Material for the task ▸
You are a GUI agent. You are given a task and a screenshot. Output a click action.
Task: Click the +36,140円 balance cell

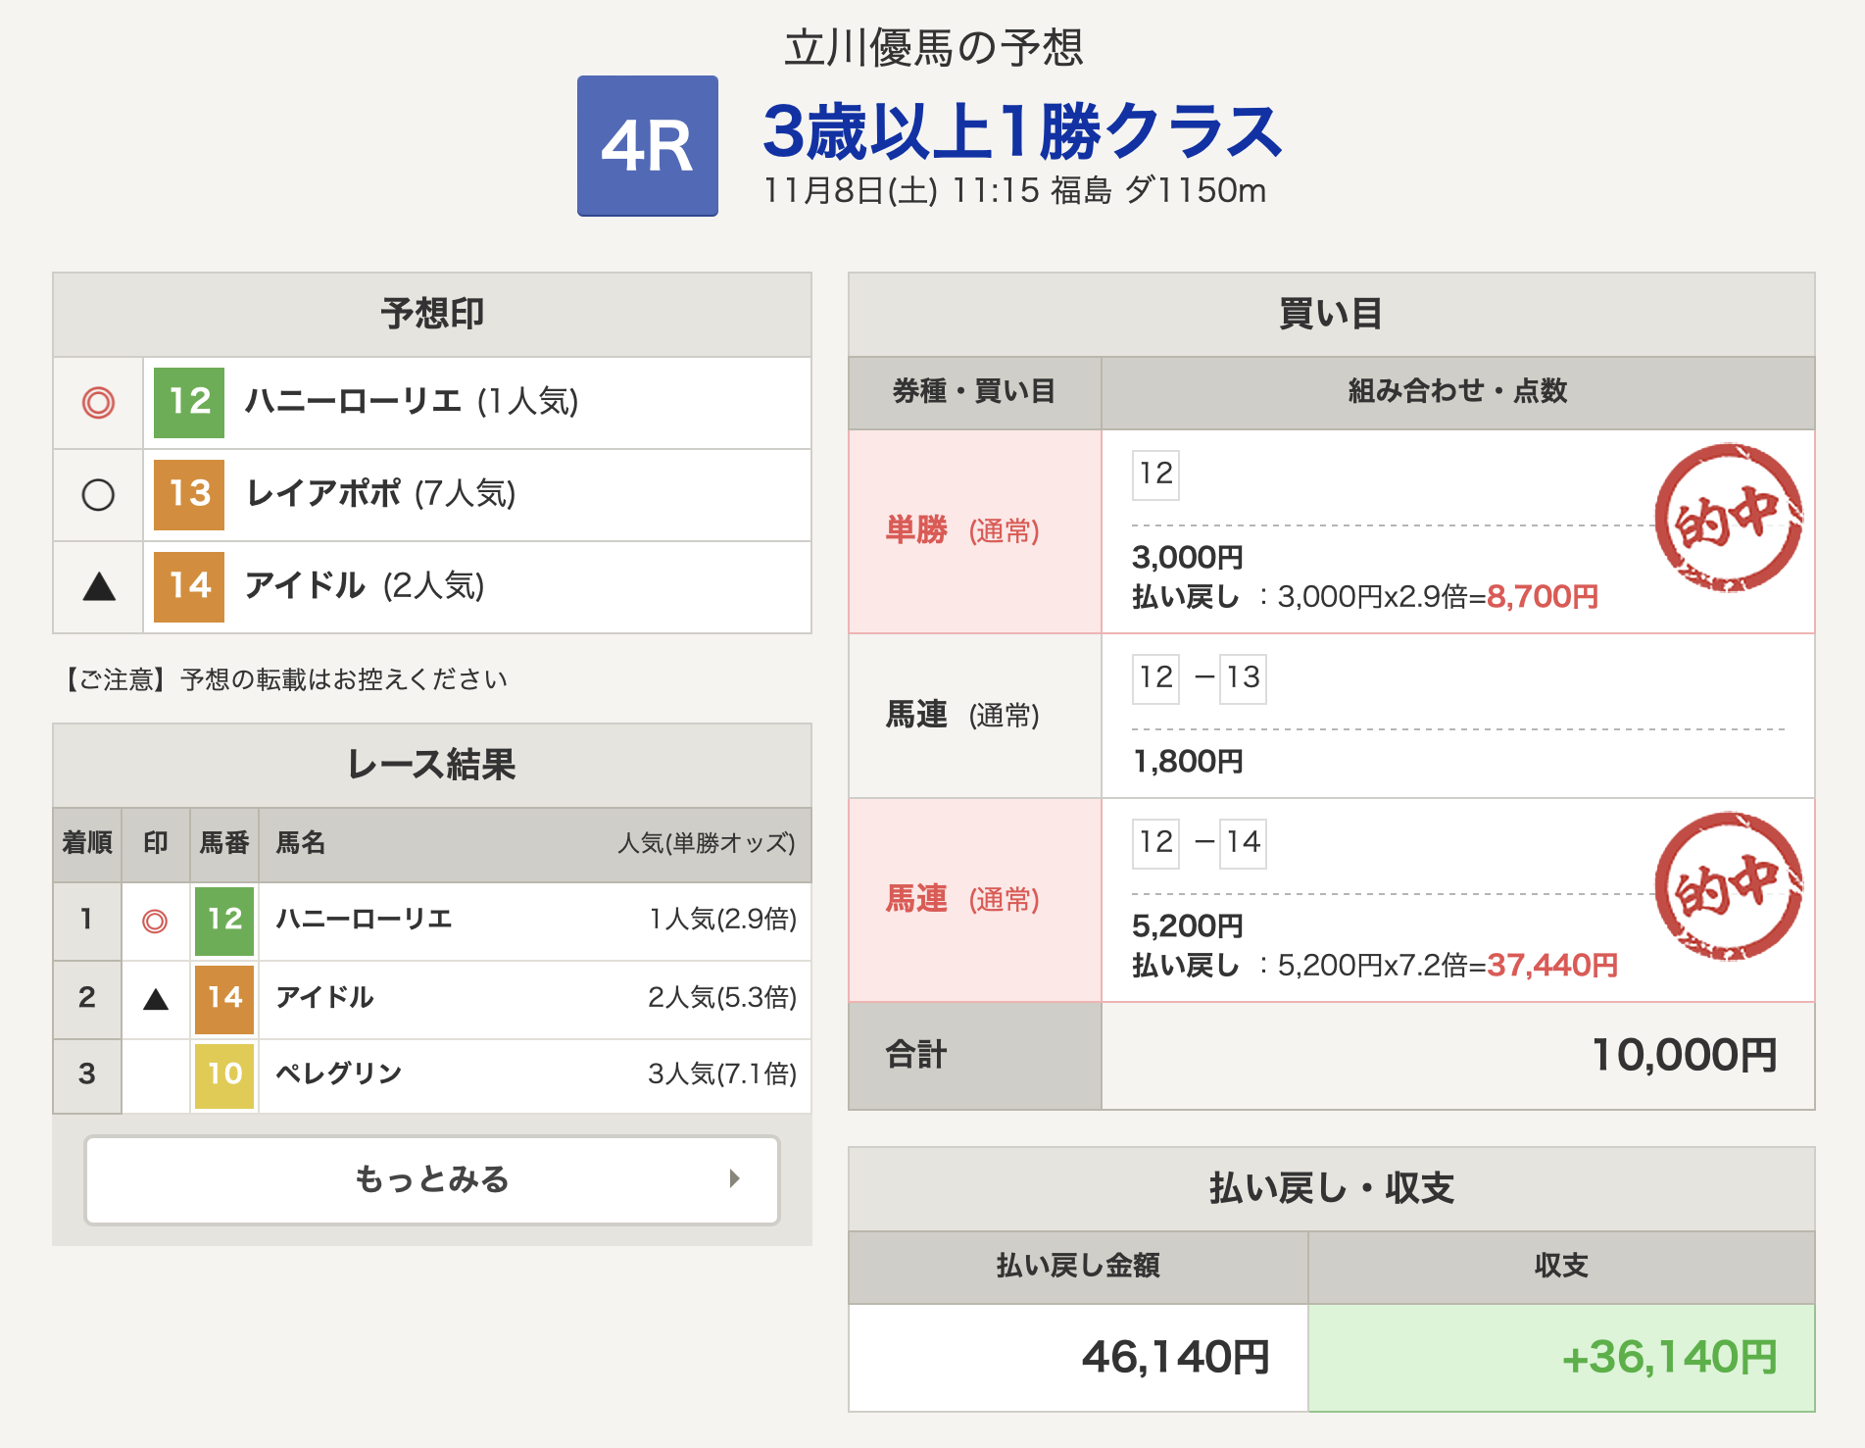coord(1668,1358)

...

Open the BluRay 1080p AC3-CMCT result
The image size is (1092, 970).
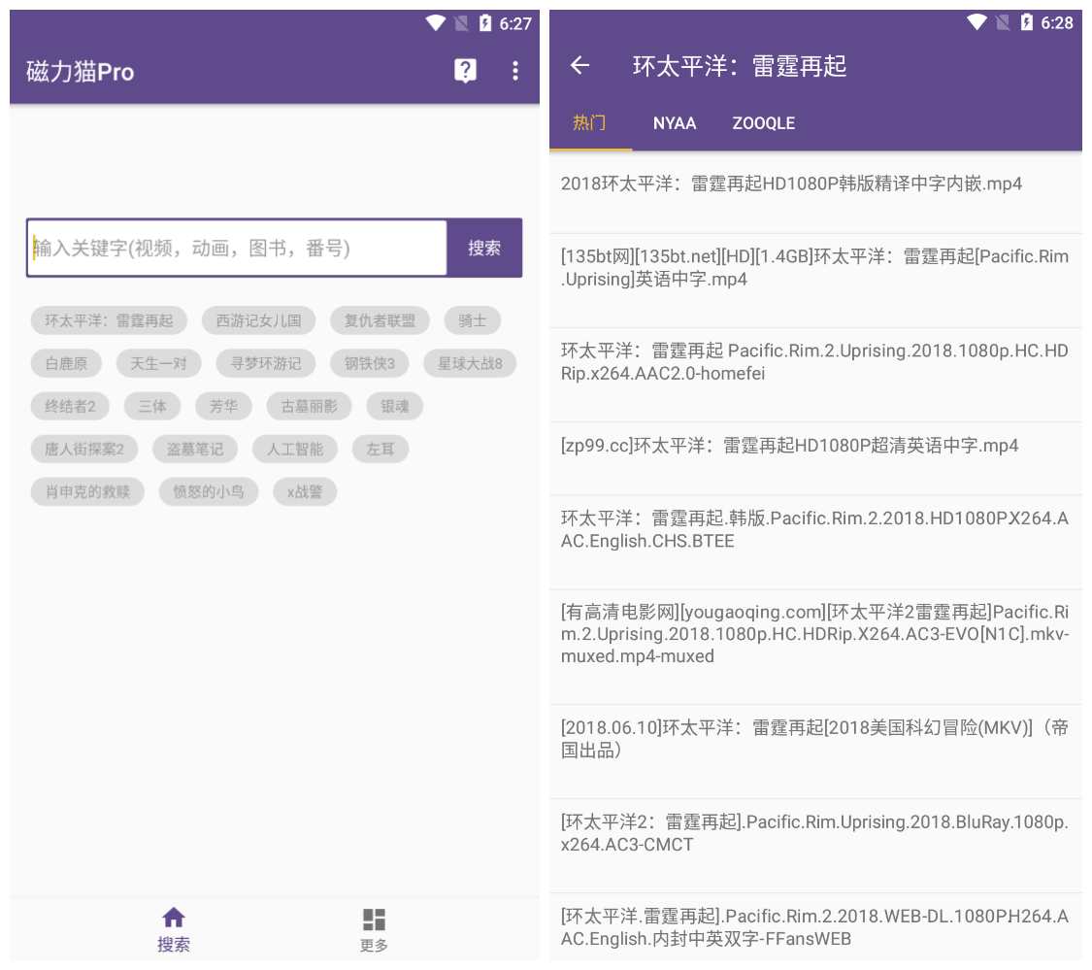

==

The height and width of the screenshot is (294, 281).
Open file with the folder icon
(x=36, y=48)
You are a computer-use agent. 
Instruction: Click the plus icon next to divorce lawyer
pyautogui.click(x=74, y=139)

Written request ▸ Starting with the line that contains "You are a GUI" and stopping after the line that contains "coord(1668,1358)", recast those lines above as a JSON list of strings with one string per line. Omit any blank lines, and leave the pictures out of the result.

Result of the task ▸
[
  "You are a GUI agent. You are given a task and a screenshot. Output a click action.",
  "Task: Click the +36,140円 balance cell",
  "coord(1668,1358)"
]